De acordo com a avaliação, o défice orçamental deverá reduzir-se de 6,2% do PIB em 2024 para 4,5% em 2025. Contudo, essa consolidação fiscal resulta principalmente da redução de despesas com bens, serviços e projectos de capital, e não de um aumento estrutural das receitas públicas. Embora esta estratégia contribua para aliviar a pressão no curto prazo, poderá limitar o investimento público e comprometer o potencial de crescimento da economia.

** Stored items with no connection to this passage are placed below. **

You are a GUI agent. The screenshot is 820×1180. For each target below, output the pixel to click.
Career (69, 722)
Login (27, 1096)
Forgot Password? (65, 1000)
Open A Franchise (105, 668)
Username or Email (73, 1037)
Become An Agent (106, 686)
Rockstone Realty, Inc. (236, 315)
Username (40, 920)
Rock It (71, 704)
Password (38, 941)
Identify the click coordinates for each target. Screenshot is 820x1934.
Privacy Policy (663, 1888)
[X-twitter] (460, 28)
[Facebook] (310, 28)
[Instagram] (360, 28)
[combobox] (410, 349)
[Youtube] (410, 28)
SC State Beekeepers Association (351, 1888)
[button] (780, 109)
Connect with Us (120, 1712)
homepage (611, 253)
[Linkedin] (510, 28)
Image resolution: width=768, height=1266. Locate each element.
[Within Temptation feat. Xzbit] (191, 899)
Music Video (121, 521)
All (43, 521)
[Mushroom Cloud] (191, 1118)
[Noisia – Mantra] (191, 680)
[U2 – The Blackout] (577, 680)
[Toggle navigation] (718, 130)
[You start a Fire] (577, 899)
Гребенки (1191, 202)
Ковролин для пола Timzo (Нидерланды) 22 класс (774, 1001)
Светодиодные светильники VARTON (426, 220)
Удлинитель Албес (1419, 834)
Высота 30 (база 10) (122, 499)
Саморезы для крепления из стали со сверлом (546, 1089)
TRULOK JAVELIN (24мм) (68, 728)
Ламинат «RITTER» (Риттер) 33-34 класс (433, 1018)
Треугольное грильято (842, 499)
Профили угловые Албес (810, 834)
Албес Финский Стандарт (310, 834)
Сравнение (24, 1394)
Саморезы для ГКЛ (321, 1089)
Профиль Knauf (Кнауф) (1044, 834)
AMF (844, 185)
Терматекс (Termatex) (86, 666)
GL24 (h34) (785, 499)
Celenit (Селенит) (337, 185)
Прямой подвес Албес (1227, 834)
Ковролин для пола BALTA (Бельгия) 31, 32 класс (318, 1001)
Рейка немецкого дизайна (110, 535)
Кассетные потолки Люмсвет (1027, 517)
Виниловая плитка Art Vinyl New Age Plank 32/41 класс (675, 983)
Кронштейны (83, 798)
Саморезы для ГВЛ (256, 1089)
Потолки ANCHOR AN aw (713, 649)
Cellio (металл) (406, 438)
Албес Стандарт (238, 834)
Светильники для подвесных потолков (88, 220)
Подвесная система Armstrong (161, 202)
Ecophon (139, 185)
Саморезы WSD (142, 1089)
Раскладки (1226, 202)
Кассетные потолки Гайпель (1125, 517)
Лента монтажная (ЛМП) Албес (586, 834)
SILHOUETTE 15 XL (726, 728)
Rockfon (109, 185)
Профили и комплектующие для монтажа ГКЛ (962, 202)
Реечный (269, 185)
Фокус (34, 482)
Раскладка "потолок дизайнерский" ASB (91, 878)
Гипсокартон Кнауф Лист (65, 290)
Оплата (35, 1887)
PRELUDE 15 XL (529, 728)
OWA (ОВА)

O crescimento registado foi de apenas 0,5%, reflectindo um ambiente económico frágil. Excluindo o sector mineiro, a expansão deverá situar-se em torno de 2%, influenciada pelo fraco crescimento do crédito e por condições financeiras restritivas. A desaceleração do crédito tem impacto directo no investimento privado, no consumo interno e na arrecadação fiscal, reforçando um ciclo de crescimento moderado.
No plano monetário, embora a inflação tenha permanecido relativamente controlada, o FMI alerta que poderá ultrapassar a meta implícita do banco central no médio prazo, impulsionada pelo financiamento monetário dos défices fiscais elevados. A instituição considera ainda que maior flexibilidade cambial poderia facilitar o ajustamento às condições externas, mas reconhece o risco de maior pressão sobre as reservas e volatilidade no mercado de divisas.
O relatório sublinha que Moçambique permanece exposto a riscos substanciais decorrentes da elevada dívida pública, dos desequilíbrios internos e externos, das fragilidades institucionais, dos desafios de segurança e dos choques climáticos recorrentes. Neste cenário, a trajectória da dívida, a disciplina fiscal e a implementação de reformas estruturais consistentes serão determinantes para restaurar a confiança dos mercados e assegurar maior estabilidade macroeconómica nos próximos anos.